From the entries below, retype only the lines from the one with "Task: Uncheck Enable" through the one with "The image size is (360, 262).", exactly as written.

- Records supplied -
★ ★ ★

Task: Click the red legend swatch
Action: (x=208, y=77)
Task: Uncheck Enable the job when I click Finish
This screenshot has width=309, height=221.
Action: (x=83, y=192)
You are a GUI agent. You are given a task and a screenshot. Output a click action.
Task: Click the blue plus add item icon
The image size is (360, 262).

★ ★ ★

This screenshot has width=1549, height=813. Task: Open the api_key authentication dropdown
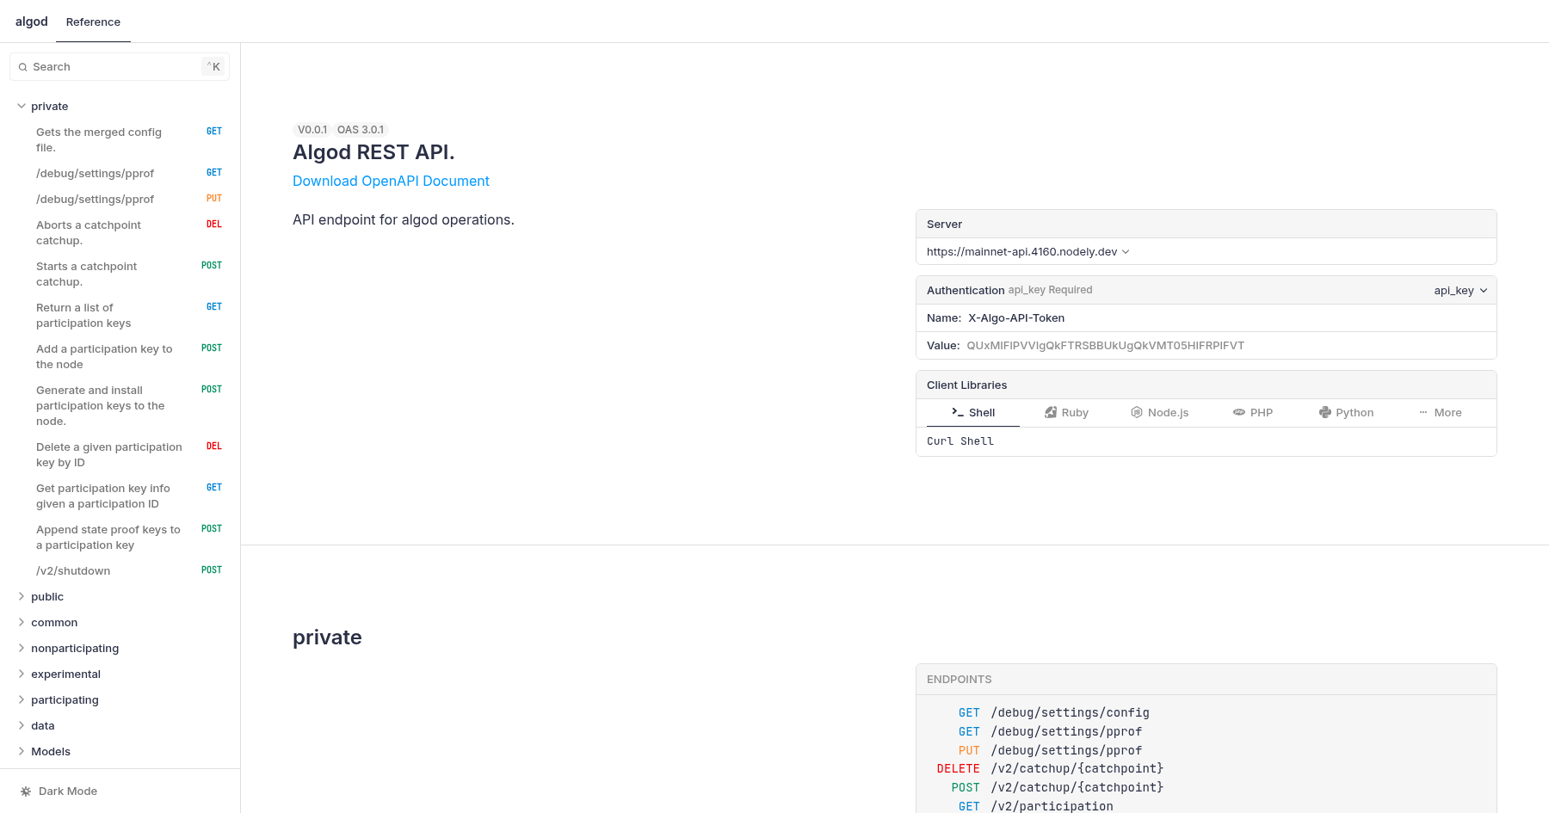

★ ★ ★

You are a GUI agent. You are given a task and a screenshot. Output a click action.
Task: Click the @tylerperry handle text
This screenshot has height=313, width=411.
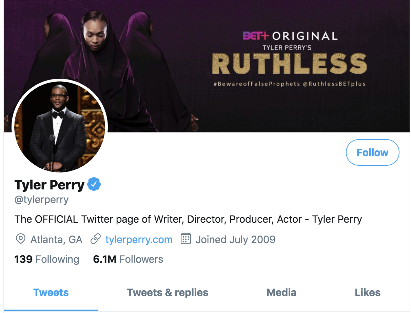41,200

★ ★ ★

- Response box -
Task: Uncheck Enable the job when I click Finish
This screenshot has width=309, height=221.
Action: (x=83, y=192)
You are a GUI agent. You are given a task and a screenshot. Output a click action.
Task: Click the blue plus add item icon
The image size is (360, 262).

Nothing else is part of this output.